▶ _Description of the task_: Every entry below must be copied exactly, with nothing left out.

▶ _Extracted material_:
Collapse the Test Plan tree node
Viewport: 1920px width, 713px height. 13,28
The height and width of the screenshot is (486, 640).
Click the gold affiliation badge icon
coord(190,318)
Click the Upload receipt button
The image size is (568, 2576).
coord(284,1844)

▶ _Worked solution_:
Collapse the Test Plan tree node
Viewport: 1920px width, 713px height. 13,28
The height and width of the screenshot is (486, 640).
Click the gold affiliation badge icon
coord(190,318)
Click the Upload receipt button
The image size is (568, 2576).
coord(284,1844)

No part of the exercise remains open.